Lastly you will need to check the pH of your potted soil every so often or if you suspect why the plant is not performing as it should. The ideal pH is 6.5 to 7. This is rather hard to accomplish as I have never been able to achieve a higher reading than 6.3. Below pH 7 the soil is acidic and rose’s best perform when so. Whilst above pH 7 the mix is considered alkaline. I have two different manufacturers pH kits so that I can compare my results. However I must admit they both give identical readings of the same soil. There are some rather inexpensive test kits available and they can last forever. Follow the instructions and if you are having a problem consult the horticulturist at your local nursery.

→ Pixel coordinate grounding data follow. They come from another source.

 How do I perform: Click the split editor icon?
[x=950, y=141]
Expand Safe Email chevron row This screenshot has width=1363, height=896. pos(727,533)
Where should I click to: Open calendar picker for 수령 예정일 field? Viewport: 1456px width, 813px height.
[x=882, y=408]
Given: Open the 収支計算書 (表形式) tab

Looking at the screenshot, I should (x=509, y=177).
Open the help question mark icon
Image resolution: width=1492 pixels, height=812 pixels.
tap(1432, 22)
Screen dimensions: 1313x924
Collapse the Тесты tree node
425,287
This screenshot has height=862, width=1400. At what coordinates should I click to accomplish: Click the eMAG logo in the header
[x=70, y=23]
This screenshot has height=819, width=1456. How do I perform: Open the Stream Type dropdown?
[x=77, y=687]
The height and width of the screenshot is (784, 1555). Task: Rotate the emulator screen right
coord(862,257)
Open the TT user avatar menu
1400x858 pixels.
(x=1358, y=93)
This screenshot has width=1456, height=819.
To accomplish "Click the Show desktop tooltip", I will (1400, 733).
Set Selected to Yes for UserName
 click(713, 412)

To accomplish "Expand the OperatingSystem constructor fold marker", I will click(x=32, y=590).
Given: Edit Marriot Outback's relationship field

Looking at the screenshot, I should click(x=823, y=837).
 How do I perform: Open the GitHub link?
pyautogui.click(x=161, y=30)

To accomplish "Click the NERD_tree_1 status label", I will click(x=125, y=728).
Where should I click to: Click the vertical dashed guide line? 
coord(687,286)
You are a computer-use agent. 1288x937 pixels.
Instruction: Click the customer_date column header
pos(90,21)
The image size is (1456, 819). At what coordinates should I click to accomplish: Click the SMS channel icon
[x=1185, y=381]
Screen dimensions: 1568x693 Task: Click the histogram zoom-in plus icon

In most cases when seeking advice always approach the top person in that particular field whether it is the exhibitor, judge, breeder, soil environmentalist or whoever. Most are only too willing to offer advice, so do not be afraid to ask.
If you wish to become competitive by exhibiting in Shows then you have to devote much more time to your roses. People such as Roger Federer, or anyone else in their chosen field never became famous without going on and taking that extra step to achieve their goals. More effort will render better results.
With winter pruning there is no right or wrong way. Prune high or low as the results will be nearly identical. Low pruning appears to give more water shoots whereas cutting higher tends to produce more flowers. Keep your bushes clear of deadwood and dieback during the growing season, whilst you must dead head regularly (removing spent blooms). They look good on the bush however they are detrimental to the future growth and reproduction of more flowers.
Be aware some roses do not like pots. I have struck this problem on many occasions. Once placed out in the garden they have taken off and become Grand Champions!!